Aim. Starting at the line that contains "is (497, 843)." and ending at the line that contains "(x=33, y=487)", write out only those lines of the material, requests included, and shift every coordinate in the answers by -121.

Input rows.
........

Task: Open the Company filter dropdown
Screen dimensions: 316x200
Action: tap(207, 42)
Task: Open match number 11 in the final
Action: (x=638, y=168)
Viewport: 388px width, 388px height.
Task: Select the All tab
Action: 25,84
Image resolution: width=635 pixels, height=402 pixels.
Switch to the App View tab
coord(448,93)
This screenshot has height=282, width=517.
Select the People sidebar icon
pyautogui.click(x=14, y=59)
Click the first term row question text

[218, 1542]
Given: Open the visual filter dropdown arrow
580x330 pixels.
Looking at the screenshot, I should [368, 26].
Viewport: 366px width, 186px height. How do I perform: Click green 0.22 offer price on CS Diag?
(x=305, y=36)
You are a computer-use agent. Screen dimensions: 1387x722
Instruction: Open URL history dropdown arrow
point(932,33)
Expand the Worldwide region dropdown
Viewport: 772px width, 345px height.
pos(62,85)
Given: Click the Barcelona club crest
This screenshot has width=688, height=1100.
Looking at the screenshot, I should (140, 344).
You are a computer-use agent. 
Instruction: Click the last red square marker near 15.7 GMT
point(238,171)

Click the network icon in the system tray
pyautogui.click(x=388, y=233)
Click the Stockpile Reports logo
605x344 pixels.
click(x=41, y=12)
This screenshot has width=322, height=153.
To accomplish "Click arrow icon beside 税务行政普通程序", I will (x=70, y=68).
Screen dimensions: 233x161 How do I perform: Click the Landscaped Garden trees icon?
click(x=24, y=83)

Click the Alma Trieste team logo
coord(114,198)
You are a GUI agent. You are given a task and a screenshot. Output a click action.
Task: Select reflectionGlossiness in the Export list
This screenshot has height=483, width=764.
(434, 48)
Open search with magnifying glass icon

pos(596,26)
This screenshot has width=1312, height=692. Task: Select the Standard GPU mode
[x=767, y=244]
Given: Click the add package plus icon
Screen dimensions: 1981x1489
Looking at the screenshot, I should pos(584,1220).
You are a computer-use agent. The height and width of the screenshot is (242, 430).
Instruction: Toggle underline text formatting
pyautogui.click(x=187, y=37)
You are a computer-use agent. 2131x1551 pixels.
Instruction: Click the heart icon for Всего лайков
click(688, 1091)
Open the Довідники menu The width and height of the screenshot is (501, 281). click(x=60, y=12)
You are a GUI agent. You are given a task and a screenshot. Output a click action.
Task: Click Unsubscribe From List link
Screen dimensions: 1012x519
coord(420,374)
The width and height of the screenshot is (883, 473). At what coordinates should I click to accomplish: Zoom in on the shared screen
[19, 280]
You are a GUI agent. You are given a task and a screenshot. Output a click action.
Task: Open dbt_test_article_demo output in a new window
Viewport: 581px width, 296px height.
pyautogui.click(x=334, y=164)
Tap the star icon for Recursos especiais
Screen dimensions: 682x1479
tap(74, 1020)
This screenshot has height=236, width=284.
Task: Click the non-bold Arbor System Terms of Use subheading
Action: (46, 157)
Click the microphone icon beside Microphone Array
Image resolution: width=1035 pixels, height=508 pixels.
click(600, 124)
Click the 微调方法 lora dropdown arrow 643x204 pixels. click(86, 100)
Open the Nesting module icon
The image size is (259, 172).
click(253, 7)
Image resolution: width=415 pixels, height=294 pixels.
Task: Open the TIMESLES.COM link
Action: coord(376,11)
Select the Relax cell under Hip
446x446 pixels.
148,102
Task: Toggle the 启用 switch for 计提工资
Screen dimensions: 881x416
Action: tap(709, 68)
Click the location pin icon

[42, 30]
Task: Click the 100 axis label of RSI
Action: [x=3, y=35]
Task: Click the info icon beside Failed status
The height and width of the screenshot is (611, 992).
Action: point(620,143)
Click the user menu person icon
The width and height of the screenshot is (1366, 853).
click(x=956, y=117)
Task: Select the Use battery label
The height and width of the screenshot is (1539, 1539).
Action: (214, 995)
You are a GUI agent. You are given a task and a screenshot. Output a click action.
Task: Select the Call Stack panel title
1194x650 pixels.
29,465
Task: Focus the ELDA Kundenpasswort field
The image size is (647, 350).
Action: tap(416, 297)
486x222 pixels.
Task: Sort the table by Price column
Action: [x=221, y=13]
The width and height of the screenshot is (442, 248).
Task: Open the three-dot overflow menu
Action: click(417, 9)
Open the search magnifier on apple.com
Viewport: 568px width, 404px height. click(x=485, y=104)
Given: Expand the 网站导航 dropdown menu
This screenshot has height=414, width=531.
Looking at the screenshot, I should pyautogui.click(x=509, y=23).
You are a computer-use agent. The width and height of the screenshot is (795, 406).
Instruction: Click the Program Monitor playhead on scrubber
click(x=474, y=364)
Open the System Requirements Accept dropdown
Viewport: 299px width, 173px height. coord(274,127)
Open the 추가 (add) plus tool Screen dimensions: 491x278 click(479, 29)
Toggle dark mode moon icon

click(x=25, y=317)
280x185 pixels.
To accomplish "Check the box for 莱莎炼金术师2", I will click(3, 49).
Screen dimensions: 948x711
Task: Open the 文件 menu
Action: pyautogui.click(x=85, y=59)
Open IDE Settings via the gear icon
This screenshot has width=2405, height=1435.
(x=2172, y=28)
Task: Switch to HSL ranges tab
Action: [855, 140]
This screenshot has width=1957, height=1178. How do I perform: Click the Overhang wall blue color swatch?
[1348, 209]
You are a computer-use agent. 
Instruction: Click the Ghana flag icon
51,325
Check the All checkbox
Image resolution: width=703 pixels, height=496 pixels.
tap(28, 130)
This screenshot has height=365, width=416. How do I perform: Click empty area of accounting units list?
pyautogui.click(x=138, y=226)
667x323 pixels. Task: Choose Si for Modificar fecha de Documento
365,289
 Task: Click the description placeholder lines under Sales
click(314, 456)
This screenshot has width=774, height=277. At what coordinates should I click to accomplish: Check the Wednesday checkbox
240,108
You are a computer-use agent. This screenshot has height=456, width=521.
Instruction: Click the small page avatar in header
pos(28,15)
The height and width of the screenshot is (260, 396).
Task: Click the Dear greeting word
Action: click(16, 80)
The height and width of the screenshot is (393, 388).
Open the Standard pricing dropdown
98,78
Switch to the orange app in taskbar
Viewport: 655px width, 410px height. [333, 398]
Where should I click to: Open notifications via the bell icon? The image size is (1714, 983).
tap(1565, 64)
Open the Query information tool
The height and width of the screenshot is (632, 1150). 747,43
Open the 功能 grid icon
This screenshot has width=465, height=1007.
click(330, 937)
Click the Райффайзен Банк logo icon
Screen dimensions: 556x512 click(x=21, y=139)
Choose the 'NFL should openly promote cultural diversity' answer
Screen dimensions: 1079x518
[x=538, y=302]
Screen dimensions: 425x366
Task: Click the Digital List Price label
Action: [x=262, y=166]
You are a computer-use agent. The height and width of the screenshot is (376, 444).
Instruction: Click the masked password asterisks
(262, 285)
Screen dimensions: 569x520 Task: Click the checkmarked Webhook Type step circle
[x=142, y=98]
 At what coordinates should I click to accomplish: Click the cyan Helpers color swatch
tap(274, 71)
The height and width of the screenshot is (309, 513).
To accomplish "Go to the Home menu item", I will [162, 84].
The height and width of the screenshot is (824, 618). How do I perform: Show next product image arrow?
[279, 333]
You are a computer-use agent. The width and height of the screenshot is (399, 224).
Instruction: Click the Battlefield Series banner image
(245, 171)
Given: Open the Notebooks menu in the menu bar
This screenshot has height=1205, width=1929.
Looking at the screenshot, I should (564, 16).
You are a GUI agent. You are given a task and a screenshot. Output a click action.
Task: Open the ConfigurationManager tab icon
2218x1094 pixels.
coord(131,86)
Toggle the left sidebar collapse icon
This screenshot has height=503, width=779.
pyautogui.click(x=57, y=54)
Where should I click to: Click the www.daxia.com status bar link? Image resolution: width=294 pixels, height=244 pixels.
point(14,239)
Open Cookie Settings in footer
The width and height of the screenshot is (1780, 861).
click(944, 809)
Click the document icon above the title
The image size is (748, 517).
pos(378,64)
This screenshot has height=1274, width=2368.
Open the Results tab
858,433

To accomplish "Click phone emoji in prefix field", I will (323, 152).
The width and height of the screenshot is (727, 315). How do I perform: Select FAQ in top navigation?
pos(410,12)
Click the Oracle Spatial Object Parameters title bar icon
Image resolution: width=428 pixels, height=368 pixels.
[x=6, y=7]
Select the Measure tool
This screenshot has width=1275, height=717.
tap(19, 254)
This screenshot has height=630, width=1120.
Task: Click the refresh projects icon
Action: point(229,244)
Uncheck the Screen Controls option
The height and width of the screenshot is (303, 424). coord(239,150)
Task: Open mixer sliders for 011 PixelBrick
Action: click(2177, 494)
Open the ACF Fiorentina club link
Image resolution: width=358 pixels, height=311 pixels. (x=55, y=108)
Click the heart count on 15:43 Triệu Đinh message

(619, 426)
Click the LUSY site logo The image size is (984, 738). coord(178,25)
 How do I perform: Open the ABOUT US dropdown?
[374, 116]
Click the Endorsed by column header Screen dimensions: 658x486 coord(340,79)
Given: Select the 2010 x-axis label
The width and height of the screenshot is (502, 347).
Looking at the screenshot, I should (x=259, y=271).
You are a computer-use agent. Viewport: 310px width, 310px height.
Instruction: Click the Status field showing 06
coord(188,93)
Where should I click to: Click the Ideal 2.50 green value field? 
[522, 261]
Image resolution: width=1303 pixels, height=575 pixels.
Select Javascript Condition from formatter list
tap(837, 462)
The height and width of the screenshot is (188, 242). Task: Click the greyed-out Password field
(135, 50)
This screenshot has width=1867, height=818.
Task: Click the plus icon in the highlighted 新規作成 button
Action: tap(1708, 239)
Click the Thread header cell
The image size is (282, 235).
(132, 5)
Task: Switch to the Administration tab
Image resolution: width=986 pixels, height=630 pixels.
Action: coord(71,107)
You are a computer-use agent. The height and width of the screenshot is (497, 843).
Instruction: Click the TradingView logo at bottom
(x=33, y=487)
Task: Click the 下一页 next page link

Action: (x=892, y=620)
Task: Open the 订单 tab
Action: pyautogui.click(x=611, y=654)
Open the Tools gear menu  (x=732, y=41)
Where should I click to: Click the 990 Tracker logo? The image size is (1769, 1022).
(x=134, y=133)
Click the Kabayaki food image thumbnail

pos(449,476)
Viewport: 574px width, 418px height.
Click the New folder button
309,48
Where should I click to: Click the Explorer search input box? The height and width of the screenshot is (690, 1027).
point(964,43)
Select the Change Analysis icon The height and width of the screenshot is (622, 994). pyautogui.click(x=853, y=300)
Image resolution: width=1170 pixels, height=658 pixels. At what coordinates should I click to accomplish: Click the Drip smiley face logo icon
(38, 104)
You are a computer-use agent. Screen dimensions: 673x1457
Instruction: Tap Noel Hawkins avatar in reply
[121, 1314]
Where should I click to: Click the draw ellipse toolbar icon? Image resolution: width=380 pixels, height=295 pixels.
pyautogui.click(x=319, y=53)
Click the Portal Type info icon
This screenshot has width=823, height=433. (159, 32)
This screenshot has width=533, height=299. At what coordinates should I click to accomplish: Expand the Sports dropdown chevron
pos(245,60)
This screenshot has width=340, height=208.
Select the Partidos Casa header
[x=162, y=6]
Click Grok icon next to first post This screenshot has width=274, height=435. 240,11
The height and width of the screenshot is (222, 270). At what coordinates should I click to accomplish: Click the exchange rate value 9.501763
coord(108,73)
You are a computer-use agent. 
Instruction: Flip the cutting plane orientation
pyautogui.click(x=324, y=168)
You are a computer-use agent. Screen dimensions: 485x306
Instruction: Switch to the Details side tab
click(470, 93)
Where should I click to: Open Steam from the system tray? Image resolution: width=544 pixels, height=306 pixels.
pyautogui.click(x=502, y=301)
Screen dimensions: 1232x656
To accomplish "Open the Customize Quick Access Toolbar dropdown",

........

Solution below.
You are a computer-use agent. The height and width of the screenshot is (497, 843).
Instruction: Click the TradingView logo at bottom
(x=-88, y=366)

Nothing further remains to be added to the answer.